**WHAT TO PRODUCE**:
All lines below starting at the one that holds "Given: Click the" and ending at the one that holds "The width and" should be printed exactly, ends included. Pictures should not be printed, nor anything else.

**RECORDS TO PROCESS**:
┌──

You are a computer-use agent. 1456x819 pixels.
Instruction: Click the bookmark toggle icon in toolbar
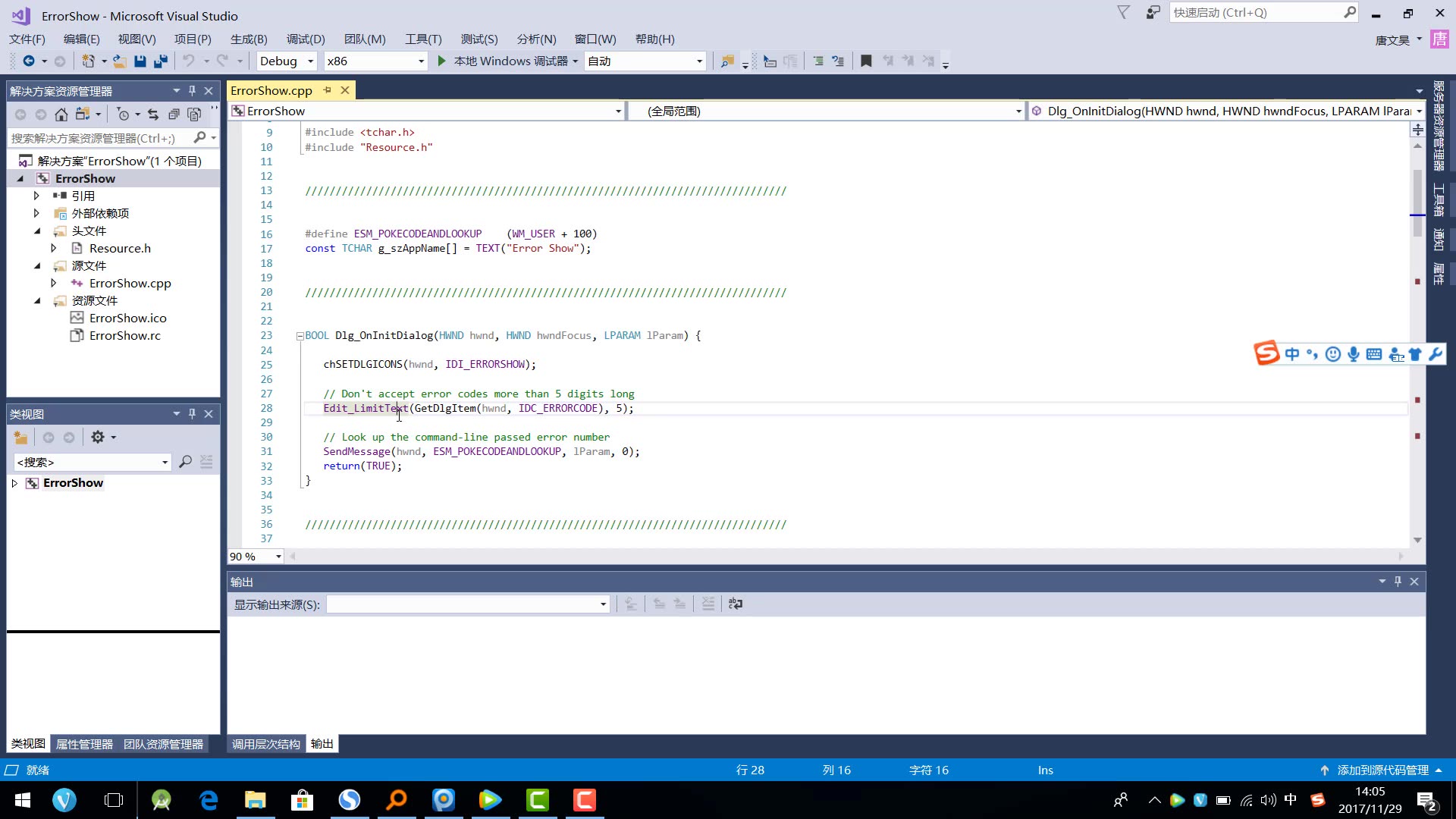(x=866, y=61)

└──
┌──

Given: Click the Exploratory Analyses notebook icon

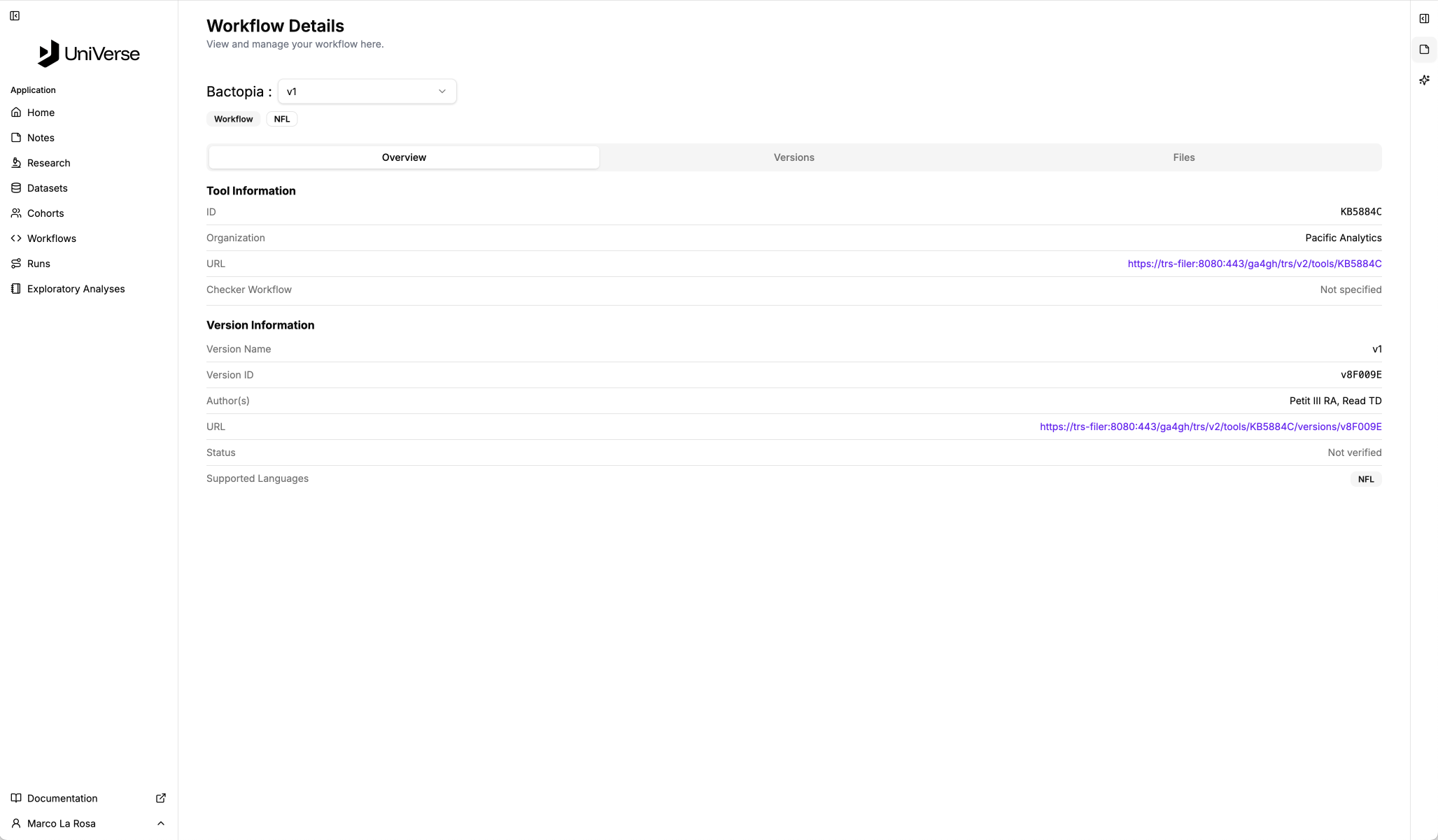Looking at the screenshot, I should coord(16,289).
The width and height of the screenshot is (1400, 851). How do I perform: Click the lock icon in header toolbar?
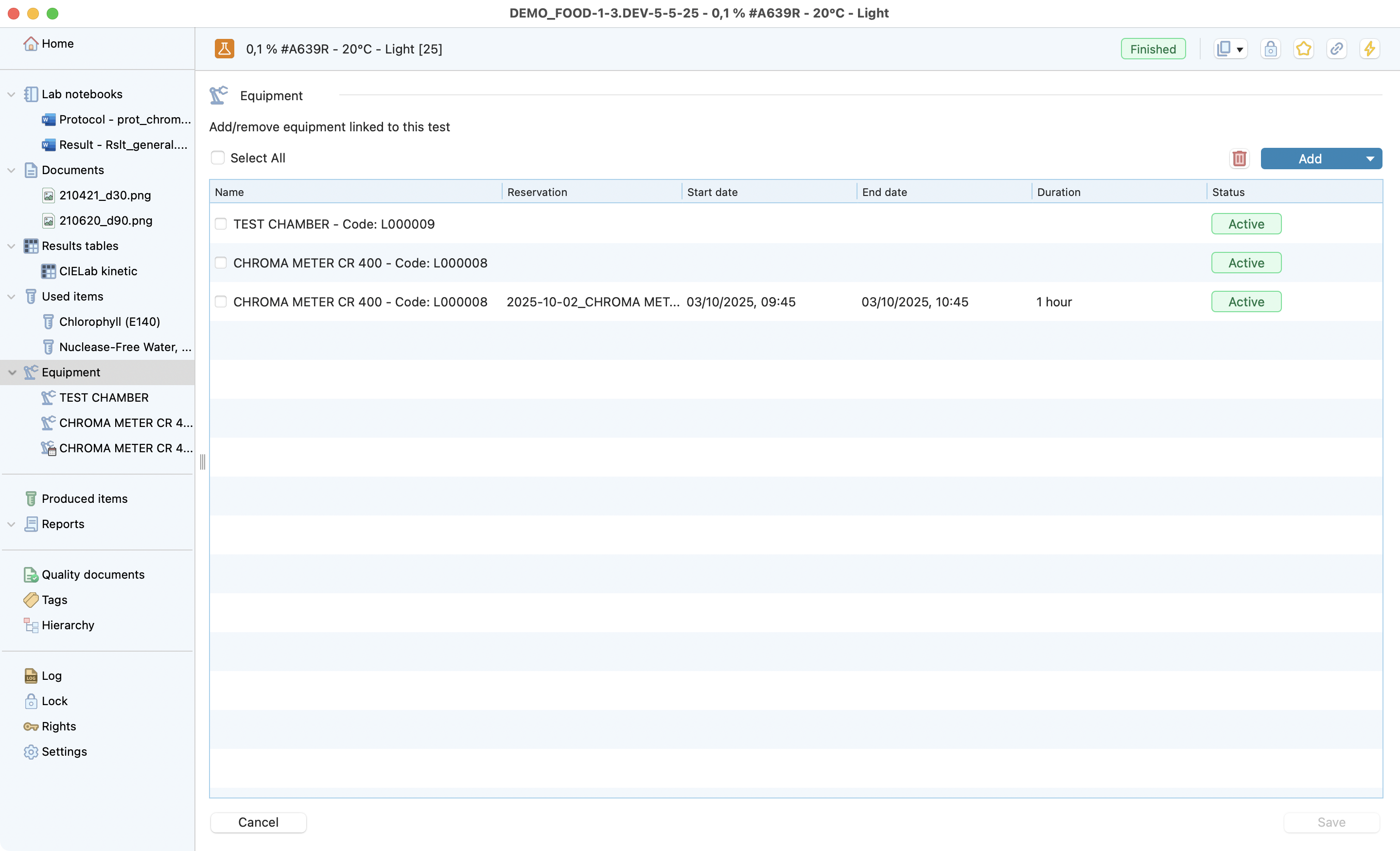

└──

**ANSWER TO THIS EXERCISE**:
Given: Click the Exploratory Analyses notebook icon

Looking at the screenshot, I should coord(16,289).
The width and height of the screenshot is (1400, 851). How do I perform: Click the lock icon in header toolbar?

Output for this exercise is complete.